Las críticas por el juego del equipo aparecieron, mientras la Inglaterra de Harry Kane y Jude Bellingham llegaba al clásico como favorita, según viejas leyendas británicas. Pero cuando el tiburón huele sangre, es mejor salir del mar. El gol de Gordon sorprendió a Argentina, que mostraba mejor juego en el segundo tiempo. ¿Qué hicieron Messi y compañía? Jugar con la pelota. Una salvada de Pickford a Nico González, un palo que le dijo no a Mac Allister, hasta que un zapatazo de Enzo Fernández puso el 1-1 a cinco minutos del final. El 10 se tiró a la derecha, como en encuentros anteriores, y desniveló. Pase gol de derecha (no fue un centro) para el Toro, que se arqueó para cabecear. Gol y a otra cosa. Argentina a la final.

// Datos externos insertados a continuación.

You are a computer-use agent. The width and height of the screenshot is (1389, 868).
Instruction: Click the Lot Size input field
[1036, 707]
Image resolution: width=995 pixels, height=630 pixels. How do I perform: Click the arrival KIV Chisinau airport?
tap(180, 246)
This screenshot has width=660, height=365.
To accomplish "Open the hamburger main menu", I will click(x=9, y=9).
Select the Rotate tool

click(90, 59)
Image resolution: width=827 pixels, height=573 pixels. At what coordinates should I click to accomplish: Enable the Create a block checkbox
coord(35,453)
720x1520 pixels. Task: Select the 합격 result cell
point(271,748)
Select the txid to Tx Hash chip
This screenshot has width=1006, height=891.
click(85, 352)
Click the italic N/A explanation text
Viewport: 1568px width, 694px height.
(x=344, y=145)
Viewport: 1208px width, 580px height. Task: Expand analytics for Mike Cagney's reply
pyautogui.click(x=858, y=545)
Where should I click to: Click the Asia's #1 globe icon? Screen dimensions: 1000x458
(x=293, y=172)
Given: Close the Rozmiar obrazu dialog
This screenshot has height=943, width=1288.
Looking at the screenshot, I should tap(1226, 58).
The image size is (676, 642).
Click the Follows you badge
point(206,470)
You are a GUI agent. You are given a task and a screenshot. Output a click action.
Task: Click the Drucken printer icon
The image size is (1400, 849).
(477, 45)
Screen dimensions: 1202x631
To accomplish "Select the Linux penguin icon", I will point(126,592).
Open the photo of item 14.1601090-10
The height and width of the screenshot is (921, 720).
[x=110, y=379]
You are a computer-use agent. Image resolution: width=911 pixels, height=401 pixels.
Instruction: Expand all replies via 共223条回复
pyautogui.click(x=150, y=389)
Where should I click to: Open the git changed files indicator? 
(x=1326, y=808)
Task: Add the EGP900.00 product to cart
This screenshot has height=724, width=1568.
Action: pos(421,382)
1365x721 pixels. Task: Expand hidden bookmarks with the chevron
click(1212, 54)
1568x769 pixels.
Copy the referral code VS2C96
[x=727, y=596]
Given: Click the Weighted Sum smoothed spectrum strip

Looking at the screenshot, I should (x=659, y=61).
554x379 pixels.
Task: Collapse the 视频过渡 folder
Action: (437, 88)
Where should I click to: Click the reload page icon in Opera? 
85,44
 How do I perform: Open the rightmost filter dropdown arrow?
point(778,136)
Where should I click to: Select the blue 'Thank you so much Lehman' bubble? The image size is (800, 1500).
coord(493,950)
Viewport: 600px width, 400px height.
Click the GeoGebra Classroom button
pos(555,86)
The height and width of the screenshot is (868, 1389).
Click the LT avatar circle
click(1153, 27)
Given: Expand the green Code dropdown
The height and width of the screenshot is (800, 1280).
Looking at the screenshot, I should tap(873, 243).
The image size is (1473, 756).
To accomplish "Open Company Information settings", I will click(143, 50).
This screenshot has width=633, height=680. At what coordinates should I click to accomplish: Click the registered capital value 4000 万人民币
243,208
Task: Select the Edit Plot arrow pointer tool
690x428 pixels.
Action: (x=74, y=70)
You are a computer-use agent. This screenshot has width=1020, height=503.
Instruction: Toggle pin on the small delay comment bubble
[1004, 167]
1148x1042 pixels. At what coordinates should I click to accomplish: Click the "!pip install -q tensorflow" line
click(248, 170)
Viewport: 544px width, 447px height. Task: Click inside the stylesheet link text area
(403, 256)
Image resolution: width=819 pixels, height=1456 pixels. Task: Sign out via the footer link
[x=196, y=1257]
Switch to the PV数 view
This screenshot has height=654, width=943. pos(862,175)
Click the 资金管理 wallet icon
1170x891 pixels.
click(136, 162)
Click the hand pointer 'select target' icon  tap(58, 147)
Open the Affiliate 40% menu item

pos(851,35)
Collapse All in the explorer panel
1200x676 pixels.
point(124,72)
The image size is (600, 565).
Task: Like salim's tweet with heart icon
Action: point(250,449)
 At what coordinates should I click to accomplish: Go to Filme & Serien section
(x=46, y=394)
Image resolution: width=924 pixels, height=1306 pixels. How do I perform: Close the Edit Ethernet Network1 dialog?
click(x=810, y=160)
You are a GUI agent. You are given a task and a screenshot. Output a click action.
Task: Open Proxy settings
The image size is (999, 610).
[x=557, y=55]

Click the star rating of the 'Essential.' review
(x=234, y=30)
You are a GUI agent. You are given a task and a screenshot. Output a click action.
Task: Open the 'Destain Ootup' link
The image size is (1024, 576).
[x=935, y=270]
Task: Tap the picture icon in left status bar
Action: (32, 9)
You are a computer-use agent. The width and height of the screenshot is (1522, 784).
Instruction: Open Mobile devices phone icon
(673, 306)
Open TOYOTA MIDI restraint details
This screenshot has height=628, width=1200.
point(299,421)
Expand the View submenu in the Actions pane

Quedan pocas horas para la final contra España. Se encontrarán los dos mejores equipos de esta Copa del Mundo. Como dijo el DT en conferencia de prensa: “cada uno tiene sus armas” para intentar superar al otro. Eso se verá en el campo de juego.
Por más que muchos le hayan querido bajar el precio a este seleccionado, las estadísticas son irrefutables. Argentina está a un paso de convertirse en el tercer conjunto en lograr un bicampeonato mundial, después de Italia (1934 y 1938) y Brasil de Pelé (1958 y 1962). Otra época. Otro fútbol. Otro mundo. Ganar un torneo continental, luego el Mundial y después una nueva corona sudamericana fue un hecho sin precedentes en la historia del fútbol. ¿Quién podría dar un comentario negativo de esta Selección si mañana se da el resultado que quieren los más de 47 millones de argentinos?
Acá lo más importante es que, pase lo que pase este domingo en la final contra España, nada ni nadie podrá negar que el ciclo de Scaloni es uno de los más exitosos en la historia del fútbol. A soñar, señoras y señores. Como lo dijo el capitán, este equipo nunca te deja tirado.